Дневник 1931-1934 гг. Рассказы (Нин) - страница 294

Сам Марсель Дюшан держался спокойно, курил трубку, разговаривал мало. У него были яркие сияющие глаза. Он тоже коллекционер, собирает трубки. Вот он встает, садится, приветствует нас и смотрит на нас с какой-то стилизованной отрешенностью, словно мы шахматные фигурки, и он размышляет, куда бы нас передвинуть. Шахматы были его страстью. Весь вечер он то и дело присаживался к доске и застывал в раздумье, оказывается, он играл с приятелем по телефону и должен был сообщать ему свои ходы в другую страну. Картины его как-то не интересовали. Он показал мне портфель, настоящий сундук, такие сундуки, как он сказал, придут на смену книгам. «Не то сейчас время, чтобы завершать что-либо, — сказал он. — Наступило время фрагментов». В самом деле, сундук хранил в себе незаконченную книгу. Части рисунков на измятых клочках бумаги, странички из записной книжки, обрывки, отрывки, отрезки, просто отдельное слово, все это крупным почерком и все составляет книгу, которую он никогда не напишет.

Он вручил мне портфель с репродукциями для показа в Нью-Йорке разным художникам.

Стены в мастерской были высокими, окрашенными в белый цвет. За окнами — сад, и он, казалось, продолжается и в этой просторной мастерской, потому что его ветвям отвечали растения с подоконника.
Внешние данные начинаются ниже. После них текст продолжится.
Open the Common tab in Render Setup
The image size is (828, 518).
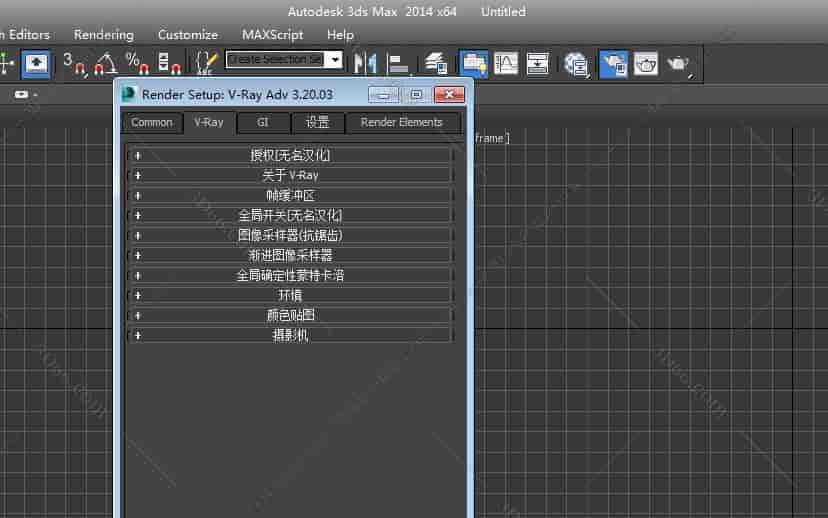pos(152,122)
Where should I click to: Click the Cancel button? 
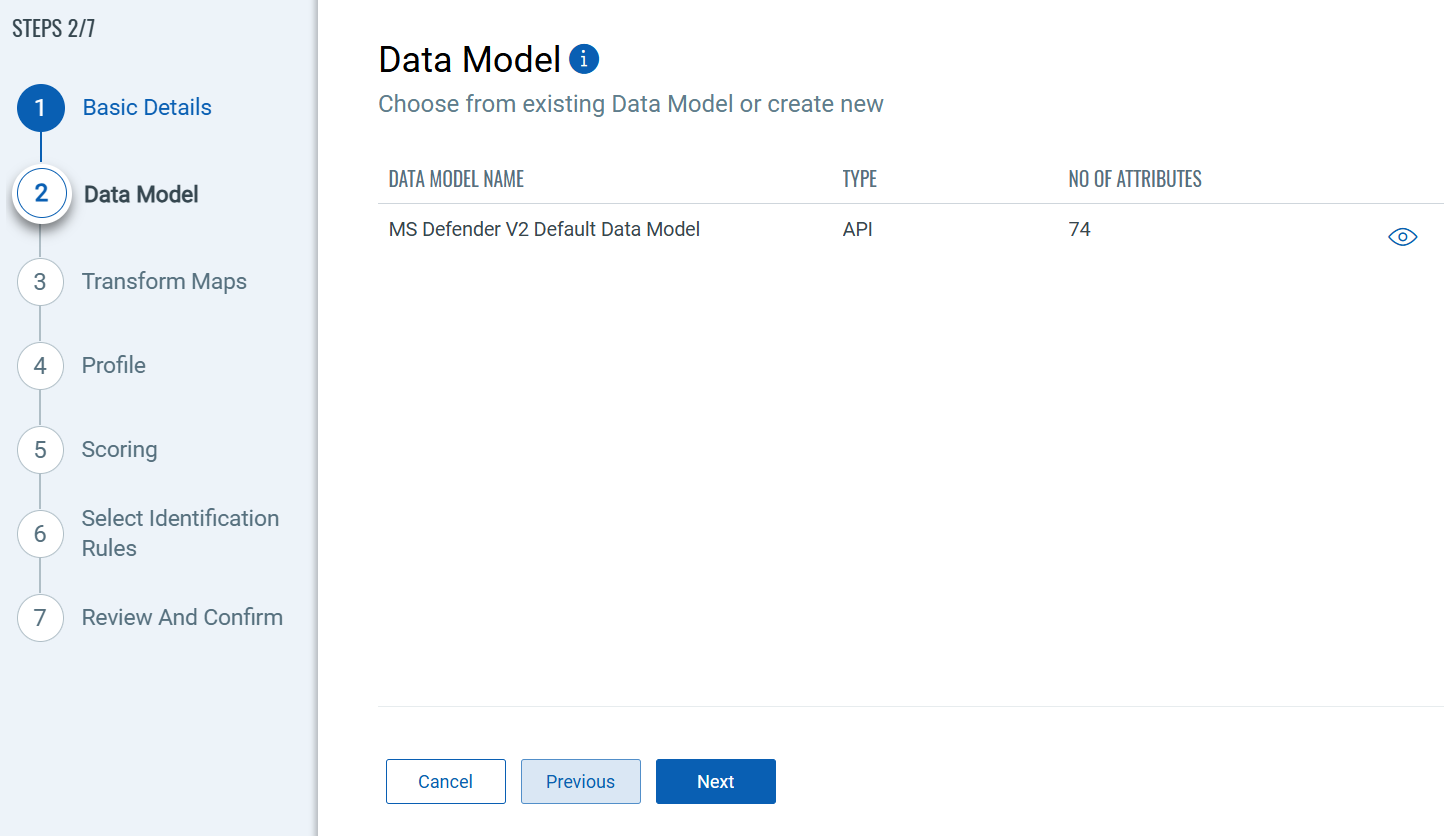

Фигуру Дюшана и его подруги я видела на этом белом фоне. Черно-белые фигуры видела я, хотя конечно же они не были лишены красок. Люди, сбросившие с себя все побрякушки, все несущественное, они казались гравюрами, вырезанными он — на дереве, она — на сочувствующей, но невозмутимой плоти. И трудно было поверить, что этот самый Марсель Дюшан отправил на выставку, как рассказывали, ночной горшок и участвовал во многих выходках сюрреалистов.

Ноябрь, 1934

Ранк шлет из Нью-Йорка отчаянные письма, требуя меня, напоминая, как отказался от всех своих дел в Лондоне и примчался к моей постели, когда я была в клинике. «А теперь, — пишет он, — умираю я и зову тебя на помощь». Я должна, значит, оставить Генри одного стараться раскрутить свою книгу, несмотря на все его сложности с Кахане; оставить отца, мучающегося экземой, заставившей его постоянно носить перчатки на руках, руках пианиста; бросить Хоакина, так старающегося вернуть меня в лоно католичества. Небезразличны мне переживания других людей, и даже те, кто уходит от меня вроде бы с пустыми руками, забирают с собой частицу моей силы и моего сочувствия.

Сидя рядом с отцом в густых сумерках, я слушаю по радио «Псалмы» Флорана Шмитта и плачу. Трудны и изнурительны эти старания жить в соответствии со своей собственной правдой. Постоянно стоит перед тобой сложнейшая задача. Алгебра жизни. Я похожа на искателя приключений, бросившего всех, кого он любил, и вернувшегося с карманами, полными золота; они счастливы, они забывают, как старались не пустить его прочь, удержать от поисков, странствий, приключений.